Wednesday, October 20

History of Mboro

The following is a brief history of my amazing town of Mboro. The historical information was compiled by the mayor’s office of my town for a website that has been under construction the entire time I’ve been here (does it really take that long?). I then translated it and used the byproduct for the Wiki-Travel website I’ve launched for English speaking tourists looking to explore my corner of Senegal. Naturally, I’ve added additional details here that the average tourist probably doesn’t or shouldn’t care about for the sake of giving those of you reading this a better feel for the town. Nonetheless, I recommend checking out said website upon completion of this story.

Though discovered by the then colonial Governor of Senegal, Pinet Laprade, in 1862, the community of Mboro was not formalized until 1936 when travelers, carrying goods from the then capital of Saint Louis to the port in Dakar, found need for a stopping point along the coast.

After land surveys were conducted by the French, a base for fruit and vegetable production was instituted in Mboro and many Senegalese were enticed to move to the coast from Mékhé, Tivaouane, and other surrounding towns. Anyone who made the move received a trunk, a mosquito net, a piece of land, and tools to plant seeds and begin their new lives. Since then, Mboro has been regarded as the premier source of fruits and vegetables, among cities along the northern coast. This coastal region known to as either the Grande Côte (Big Coast) or the Garden Belt because of the large produce output for domestic and export consumption.
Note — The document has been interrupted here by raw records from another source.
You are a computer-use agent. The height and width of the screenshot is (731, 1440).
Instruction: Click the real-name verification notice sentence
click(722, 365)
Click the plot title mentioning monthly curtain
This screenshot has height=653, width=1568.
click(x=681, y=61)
In the late 1950’s, a new dynamic was added to the economy with the extraction and sale of minerals found in the rich soils. The first miners were Europeans, either Belgian or French, and they exported phosphate. The Senegalese government formally organized the mining industry nation-wide in 1985, with the creation of Industries Chimiques du Senegal (ICS), including the factories and fields of Mboro/ Darou Khoudass.

By this time sulfur and other fun items from the periodic table were added to the product list. However, the governmental management style was not conducive to the large scale success in store for the factory and the operations were bought by a group of Indian entrepreneurs, a number of drag lines restored and new products developed for export. Thanks to the technology wave of the 20th century the fields of Mboro became a virtual gold mine upon the realization that they were riddled with silicon.
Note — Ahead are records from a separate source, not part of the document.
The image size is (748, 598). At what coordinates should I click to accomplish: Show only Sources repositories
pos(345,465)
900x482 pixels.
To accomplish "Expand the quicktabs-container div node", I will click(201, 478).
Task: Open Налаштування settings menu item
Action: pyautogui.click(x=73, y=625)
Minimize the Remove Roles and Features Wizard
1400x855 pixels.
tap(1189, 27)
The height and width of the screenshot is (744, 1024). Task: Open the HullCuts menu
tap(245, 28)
The first neighborhoods of Mboro were formed by 1954. Included is the very unique gated neighborhood of Mbaye Mbaye, which today stands as a tribute to Western culture and the first factory managers that built it to include tennis courts, swimming pool, mini grocery store, and country club style dining hall. Eleven formal neighborhoods exist though the interiors of which are a little disorganized- as many houses are not numbered or share the same number as another home. Streets don’t have names, and directions are given either in terms of store landmarks or by sending a small child to accompany you.

The small town was once mixed into a pool with other surrounding villages to create a “rural community” governed by one man, El Hadji Ngalgou Ndiaye, from 1976 until 2002. This position was an appointment by people higher up the chain rather than a democratic election by the people. And from what I’m told, not all that much came out if it, save a figure head if anyone was ever asked of its existence. But in later years of his appointment, the town of Mboro was recognized as having a need for an independent mayor to govern our people specifically. Djiby Yade became the first official mayor in 2002. The stories vary but it is said that he did little to nothing beneficial for the town, though he did enjoy a comfortable lifestyle due to his elevated status.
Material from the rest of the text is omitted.